Training for teachers
Each school year teachers are trained by the SROs within their districts on the proper protocols for what to do should a shooter enter the school, according to Shumaker and CMSD Superintendent Cherie Labat.
The teaching is called Civilian Response to Active Shooter Events, or CRASE, and it was developed in 2004 by doctoral students at the Advanced Law Enforcement Rapid Response Training (ALERRT) Center at Texas State University.
Lead ALERRT instructor Randy Knight spoke with The Dispatch about the training civilians receive and the importance of it.
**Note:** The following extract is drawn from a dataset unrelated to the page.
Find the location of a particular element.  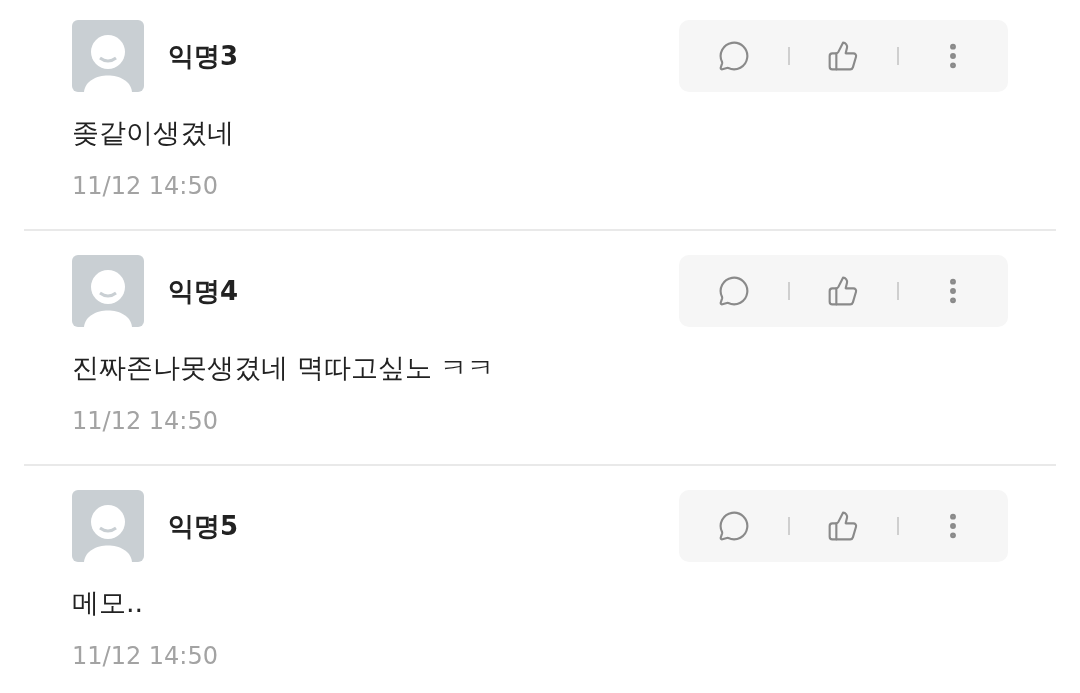

comment-text: 진짜존나못생겼네 멱따고싶노 ㅋㅋ is located at coordinates (284, 368).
Knight, outside of his work with ALERRT, goes around the country teaching non-law enforcement personnel, like teachers, how to respond to active shooters.
The training is based off the avoid, deny, defend (ADD) strategy where non-law enforcement civilians are taught to defend themselves against active shooters.
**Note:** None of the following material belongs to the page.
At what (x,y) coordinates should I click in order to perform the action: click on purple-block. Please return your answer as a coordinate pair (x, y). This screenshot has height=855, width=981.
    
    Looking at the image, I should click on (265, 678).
“We need to make people realize … we need to make people look at how we harden targets,” Knight said. “We need to look at how can we make our schools safer, how can we make our businesses safer, and that’s through training, through education.”
Staff and faculty in SOCSD, Columbus Municipal School District and Lowndes County School District receive the same CRASE training from the SROs and sometimes other local law enforcement.
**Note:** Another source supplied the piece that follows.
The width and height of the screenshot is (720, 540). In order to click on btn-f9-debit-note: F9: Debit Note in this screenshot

Teachers, however, don’t feel like there is just one solution to fixing the problem, and they are worried about the effectiveness of the active shooter drills.
“I may not be impressed with Starkville’s response, but I can’t imagine there are a lot of schools that are doing things differently mostly because this is the package they’re being sold,” the SOCSD employee said. “This is what is being told to educational leaders on how to protect their schools.”
Effect on students
One LCSD employee, who spoke with The Dispatch on condition of anonymity for job security, said they worry students have become desensitized to the drills because it has been such an ingrained part of their school experience.
“I don’t think, with my students, that it scares them that much, because it’s a part of their culture,” the LCSD employee said. “We try not to make it a big deal and make sure they’re still and quiet. We want them to take it seriously. It may affect one or two the way a tornado or fire drill would affect them, but most of the time they’re just goofing off because, I guess, it’s just become so normalized.”
For students, very early research suggests there isn’t much benefit to continuous drills, and the stress of mass shootings impact youth negatively, Nadorff said.
Children have justified fears regarding mass shootings taking place at schools, and one way to ease anxiety is for parents to talk to their children about the topic. Children need a trusted adult they can speak with about their fears.
“Don’t wait for it to hit close to home,” Nadorff said. “Have it where when things happen, they hear it from you and not others. It’s better for them to hear it from parents because you’re the first source of information, and it opens up those communication lines where if something happens, they’re more likely to come to you first as far as support and processing.”
Regardless of how students may react to drills and to the reality they live in, the teachers The Dispatch spoke with vehemently stated they would do anything to keep students safe.
“I just want students to know their teachers love them and wouldn’t be in this profession if we didn’t love this job,” the LCSD employee said. “For parents I want them to know, we’re going to do everything we can to keep your children safe. We’re not going to sacrifice them for anything. We are going to protect them at all costs.”